= Source data =

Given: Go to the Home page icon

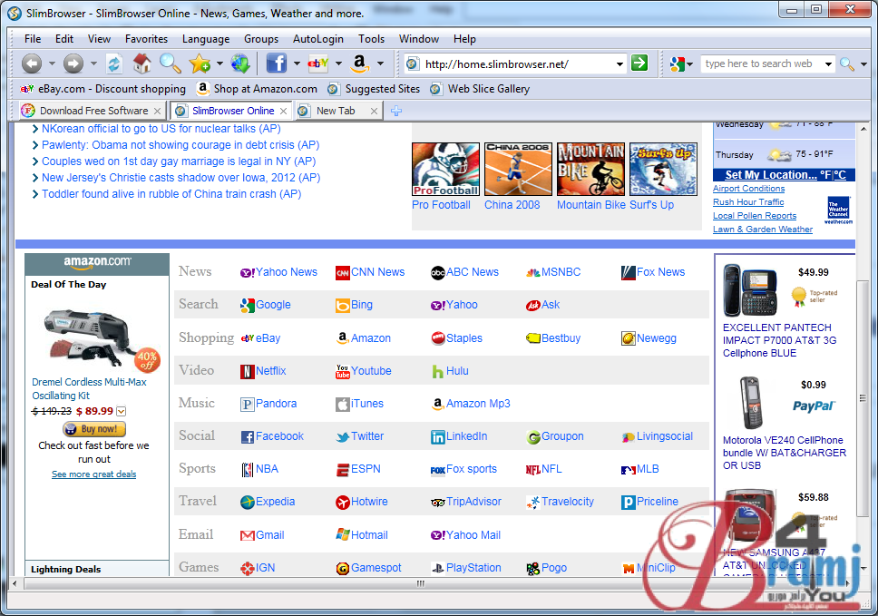Looking at the screenshot, I should tap(141, 64).
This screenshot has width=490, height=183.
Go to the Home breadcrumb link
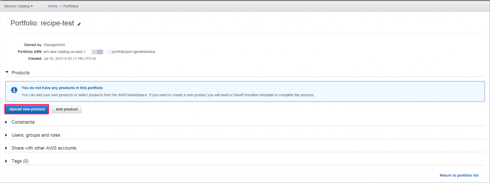point(53,6)
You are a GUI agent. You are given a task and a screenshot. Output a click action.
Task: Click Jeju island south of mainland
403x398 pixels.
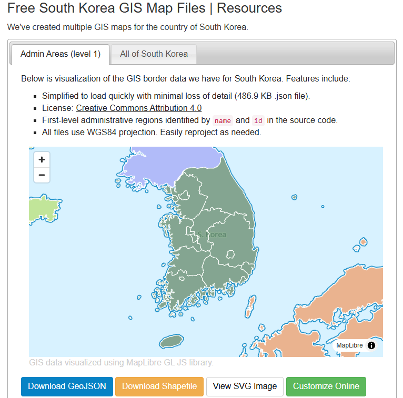171,342
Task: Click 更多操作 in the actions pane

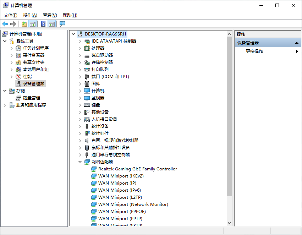Action: (254, 51)
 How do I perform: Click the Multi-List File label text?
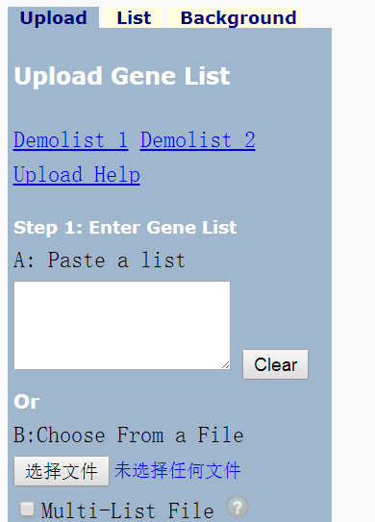click(x=127, y=510)
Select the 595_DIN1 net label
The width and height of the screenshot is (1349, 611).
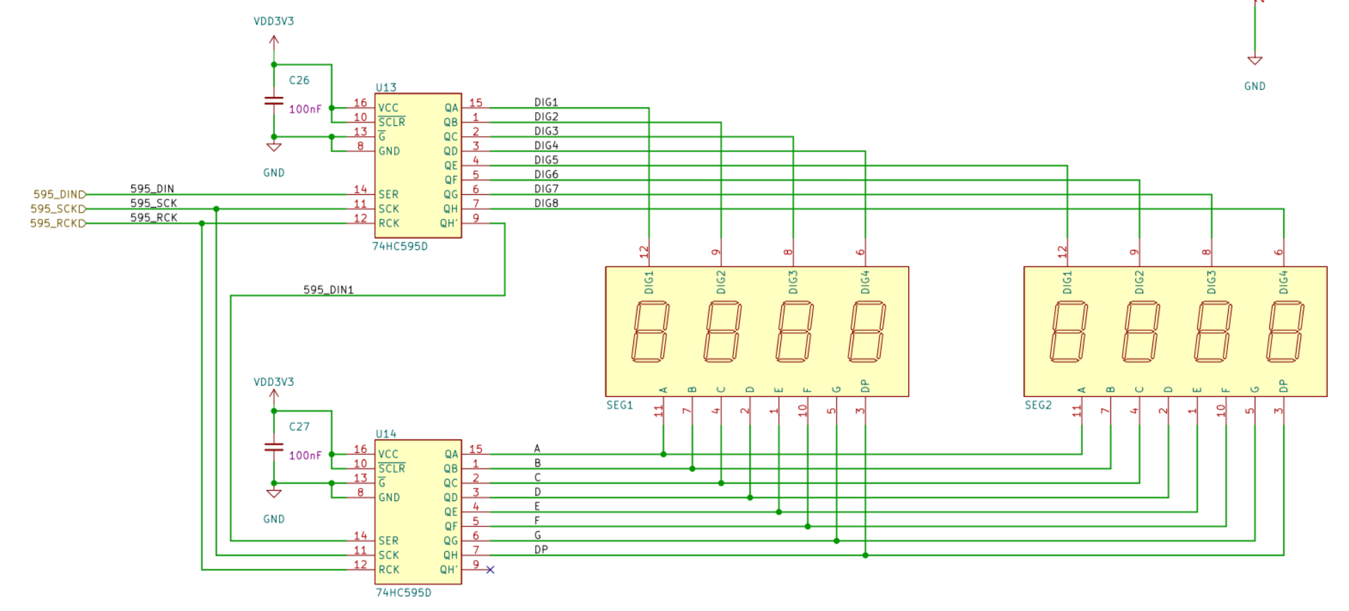click(328, 290)
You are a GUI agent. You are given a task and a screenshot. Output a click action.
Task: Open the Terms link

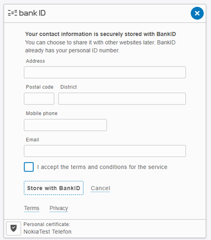click(32, 208)
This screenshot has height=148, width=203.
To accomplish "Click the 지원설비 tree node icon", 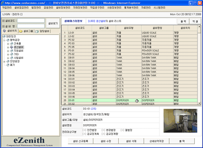I will 12,51.
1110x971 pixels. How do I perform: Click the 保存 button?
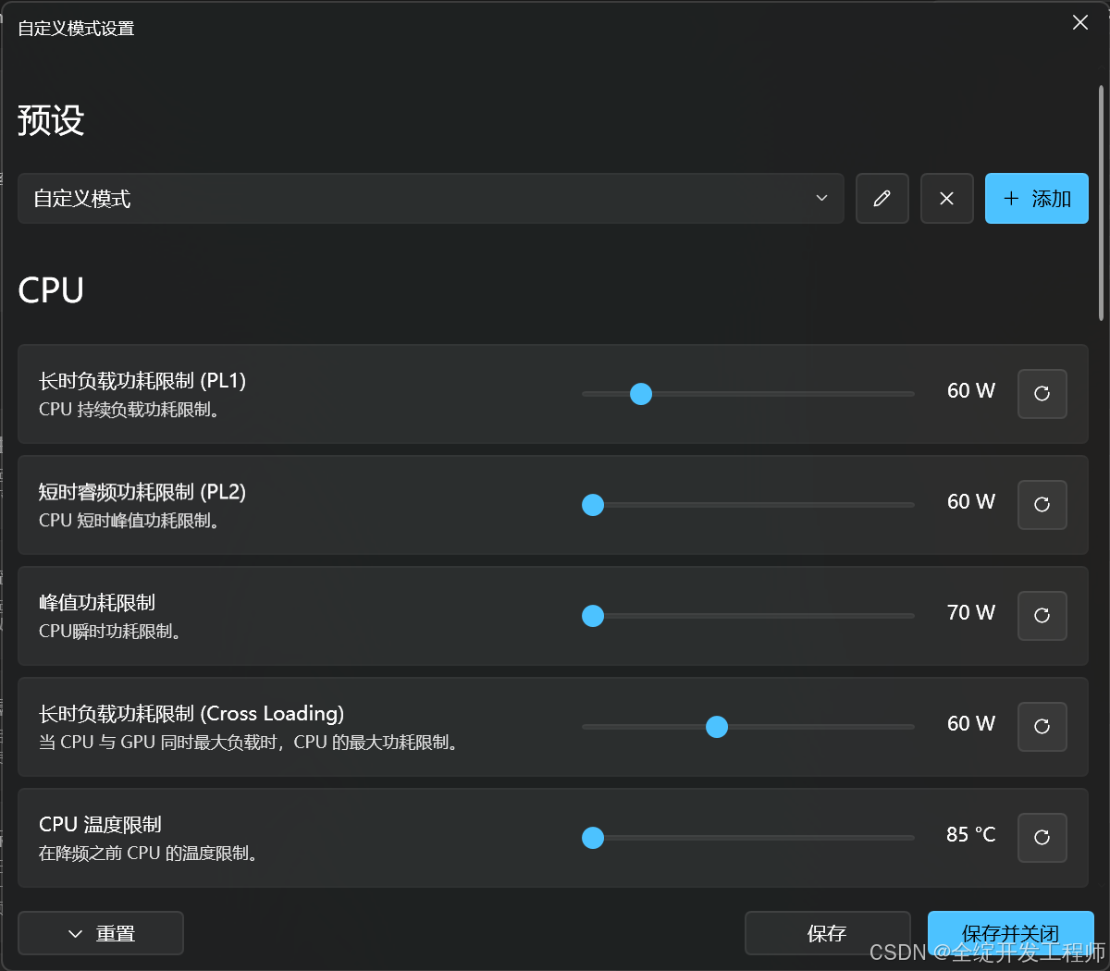[x=827, y=933]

= Instructions to follow =
For every line above that includes the word "This", return the line.

= Task solution =
This screenshot has width=490, height=183.
This screenshot has height=148, width=203.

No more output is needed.